Professional fishermen work very exhausting and demanding jobs. They may have to report for work long before the sun rises and may work for much longer than the average person in a factory or retail environment. They are also at significantly elevated risk for injury and death on the job. Fishing vessels in the Gulf of Mexico averaged 8.6 annual worker fatalities between 2010 and 2019, and drowning was the top cause of death.
Fishermen on professional vessels can get tangled in nets, struck by moving equipment or swept overboard. If they do end up hurt on the job, they will face a somewhat complex process when seeking compensation.
Maritime injuries don’t qualify for workers’ compensation
While the fishing vessel that employs someone may dock at a Texas port and have employees who all live in Texas, the location of the work is still offshore and far from the jurisdiction of the Texas workers’ compensation program.
Fishermen and similar maritime workers who end up injured on the job have limited options for pursuing compensation. Workers and their surviving family members may be able to bring a claim under the Jones Act, which is part of the Merchant Marine Act of 1920.

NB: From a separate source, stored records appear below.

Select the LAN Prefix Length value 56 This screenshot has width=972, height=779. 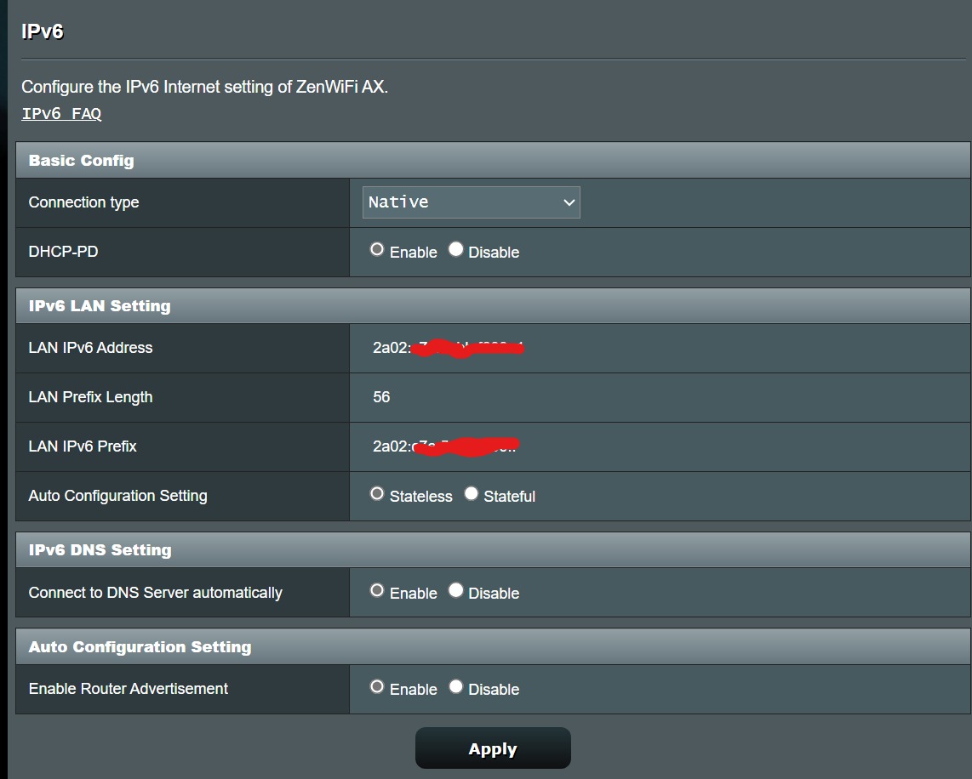click(x=380, y=397)
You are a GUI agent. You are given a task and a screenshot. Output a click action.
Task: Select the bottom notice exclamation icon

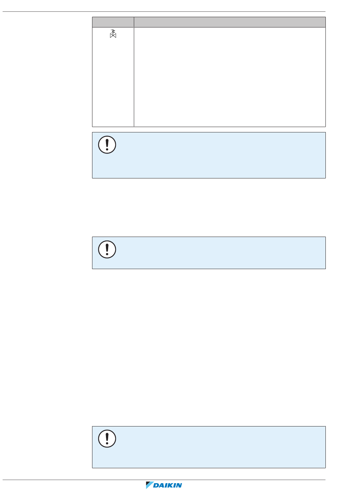pyautogui.click(x=107, y=439)
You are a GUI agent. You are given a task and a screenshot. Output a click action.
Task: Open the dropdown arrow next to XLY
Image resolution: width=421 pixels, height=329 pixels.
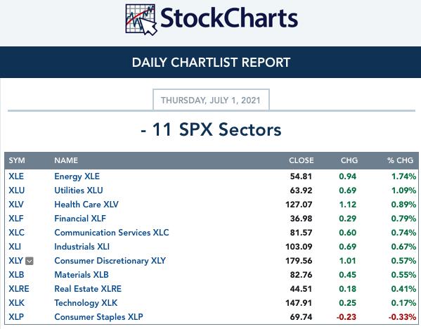point(30,261)
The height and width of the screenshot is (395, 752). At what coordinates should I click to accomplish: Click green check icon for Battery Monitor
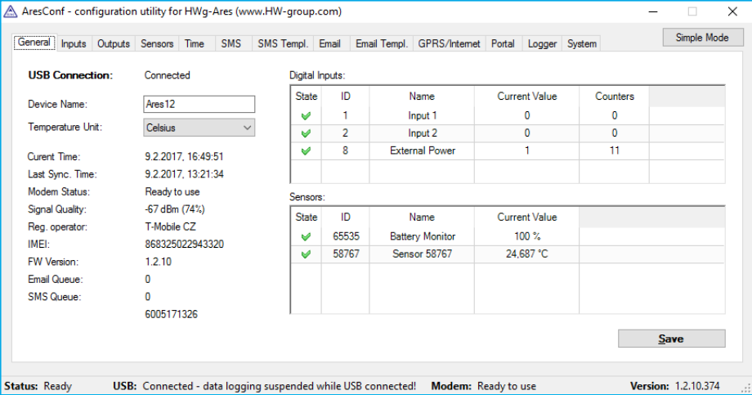306,236
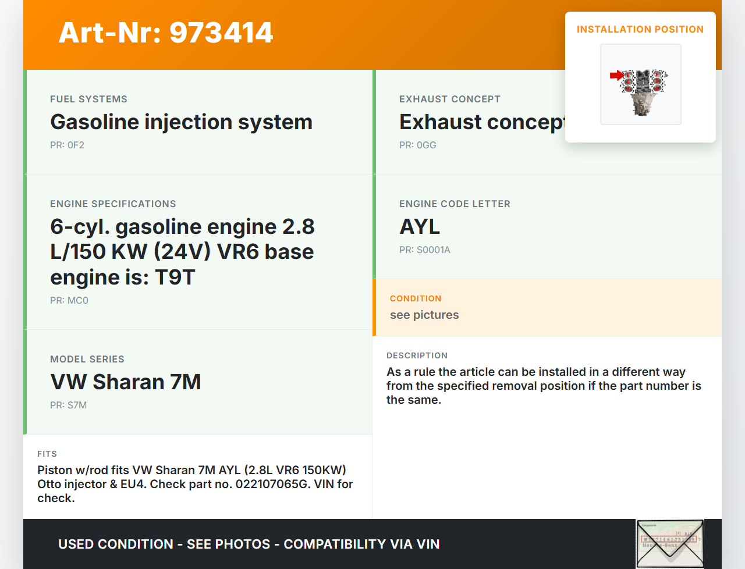Select the AYL engine code letter
The height and width of the screenshot is (569, 745).
(x=420, y=227)
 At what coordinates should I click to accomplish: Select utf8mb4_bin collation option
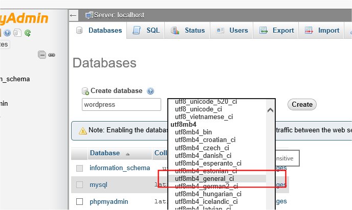tap(189, 132)
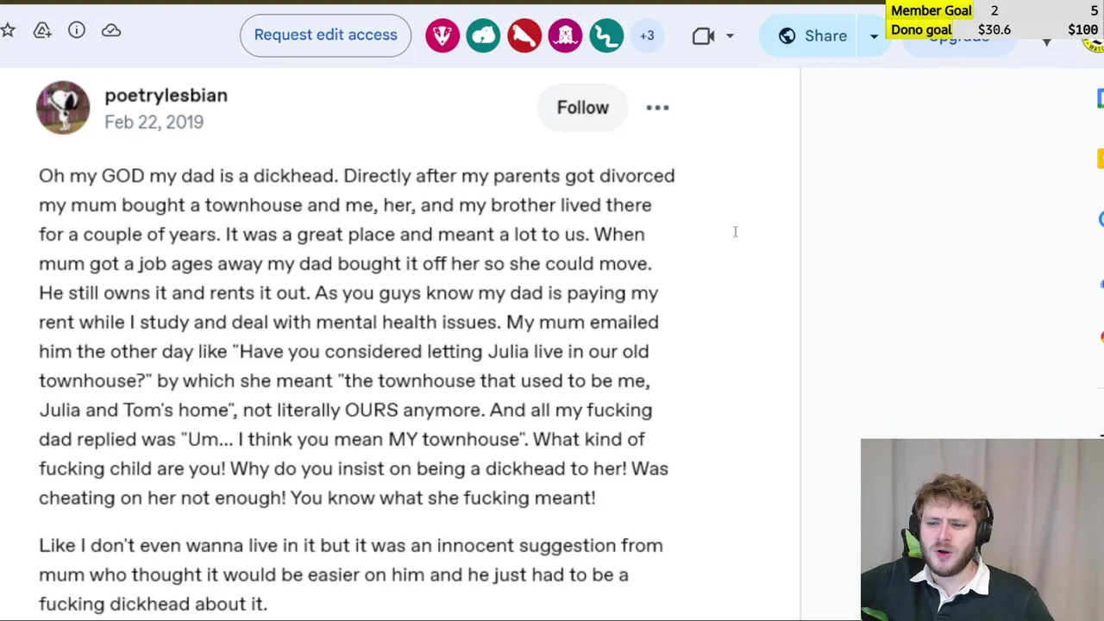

Provided that the people affected can show that company rule-breaking or negligence contributed to the outcome, the business may be liable under the Jones Act for the losses suffered. People can recover lost wages and medical expenses, along with other verifiable economic consequences. Pursuing a maritime injury claim after a fishing vessel incident can help professional fisherman or their families defray the costs of a workplace injury.